**Your task**
Take the line containing "Viewport: 1268px width, 697px height." through the last line of the data and retype those lines exactly. Pictures do not belong in the copy.

**Records shown**
----

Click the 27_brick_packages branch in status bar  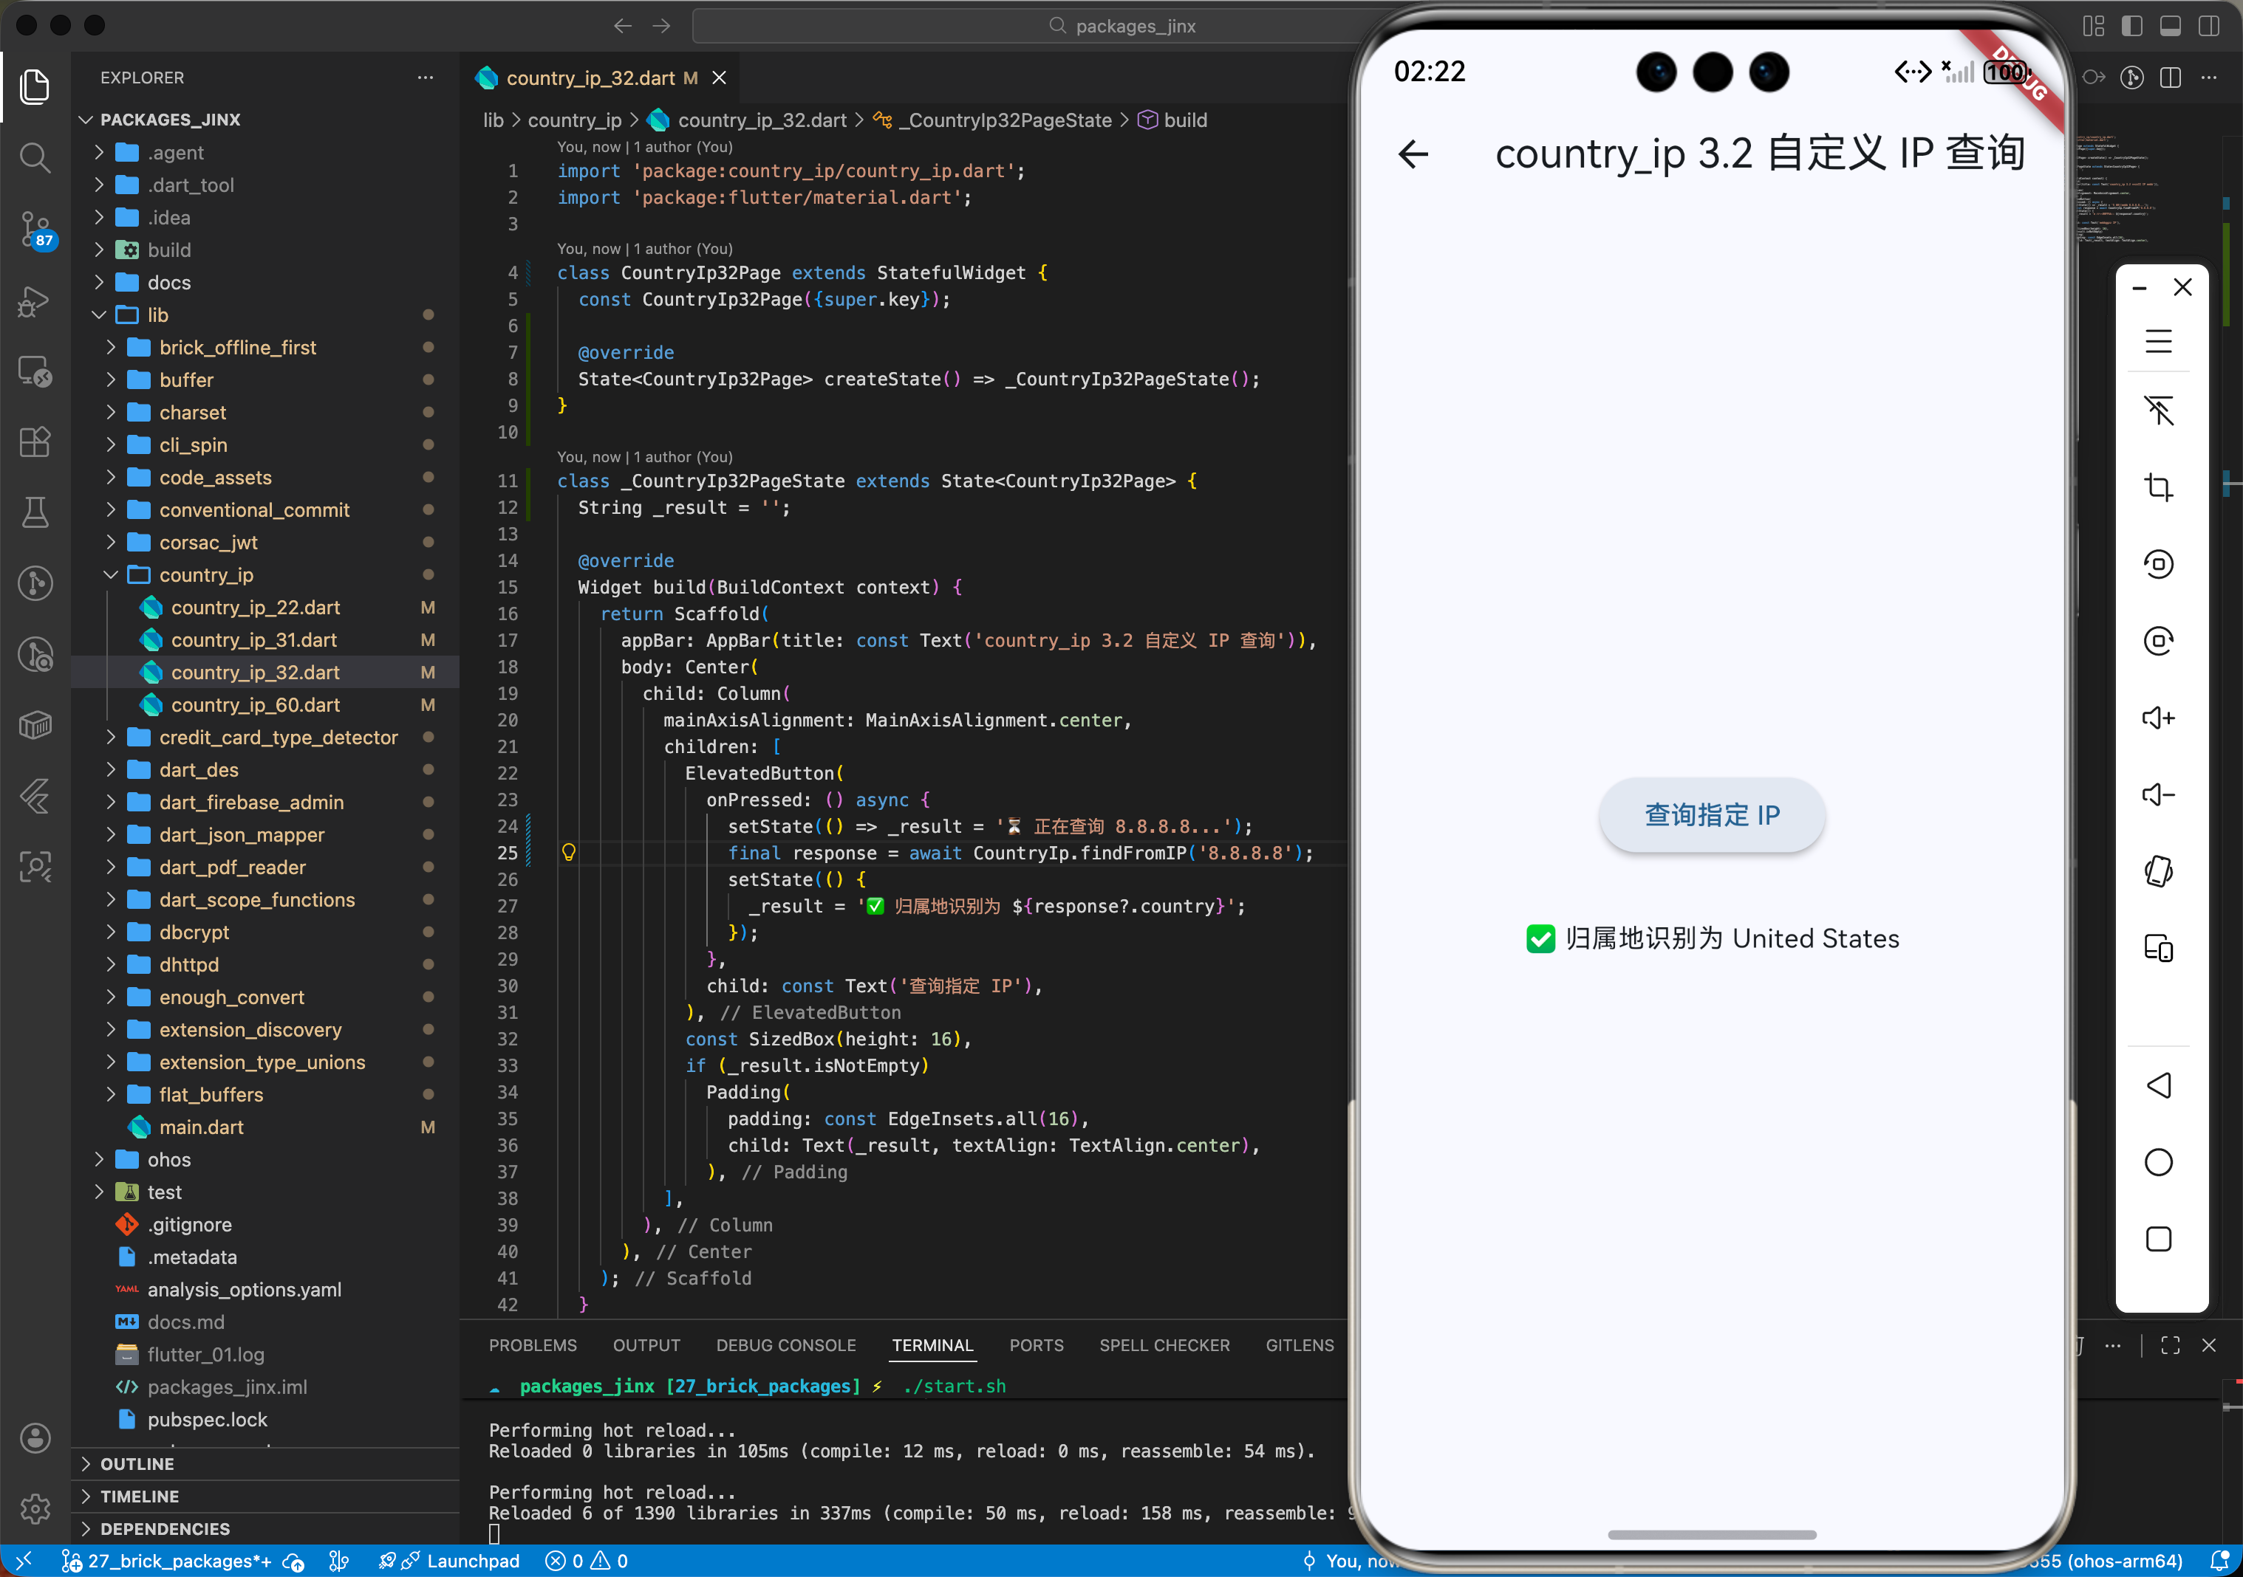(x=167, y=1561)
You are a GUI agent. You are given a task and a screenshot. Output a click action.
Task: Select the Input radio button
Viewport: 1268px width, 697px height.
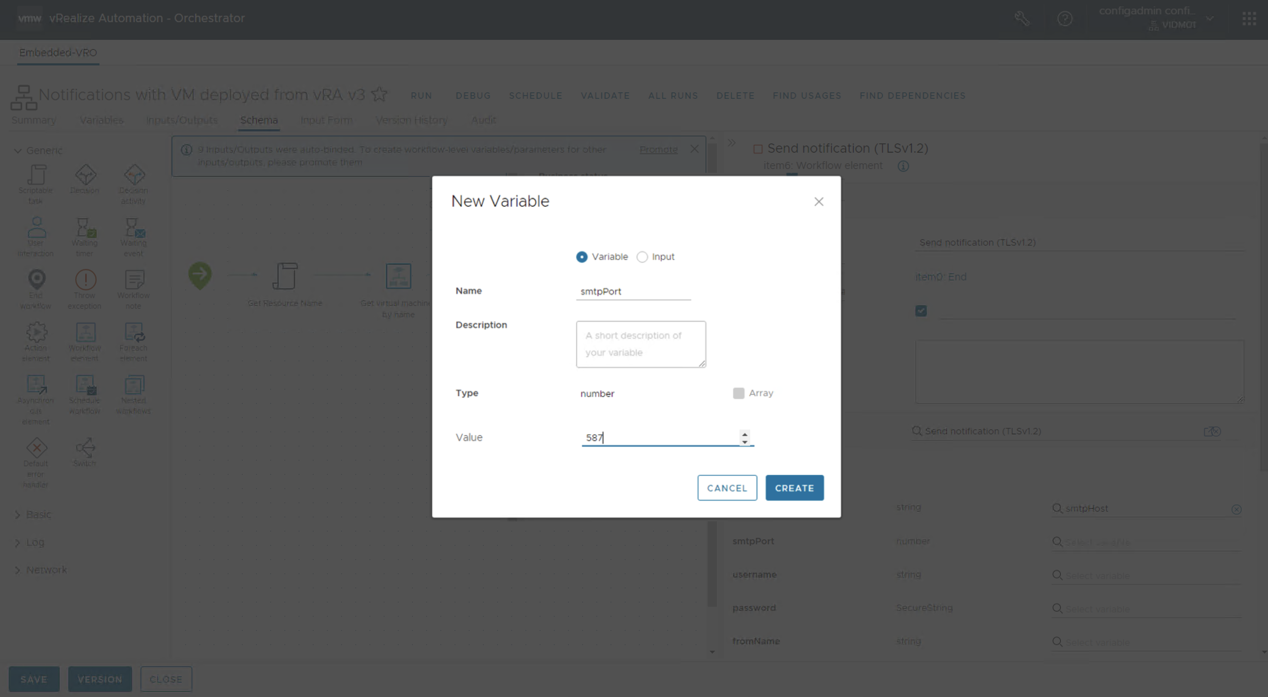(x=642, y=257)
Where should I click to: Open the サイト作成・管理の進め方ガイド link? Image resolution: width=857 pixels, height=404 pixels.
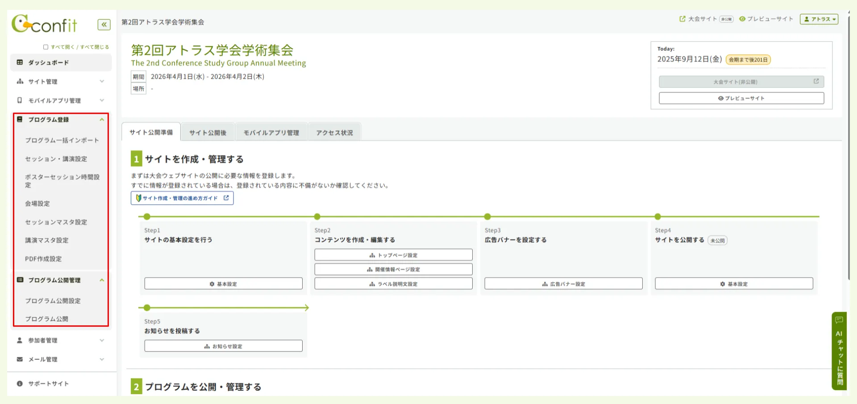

----

**Answer for this exercise**
Viewport: 1268px width, 697px height.
(x=642, y=257)
Where should I click to: Open the サイト作成・管理の進め方ガイド link? Image resolution: width=857 pixels, height=404 pixels.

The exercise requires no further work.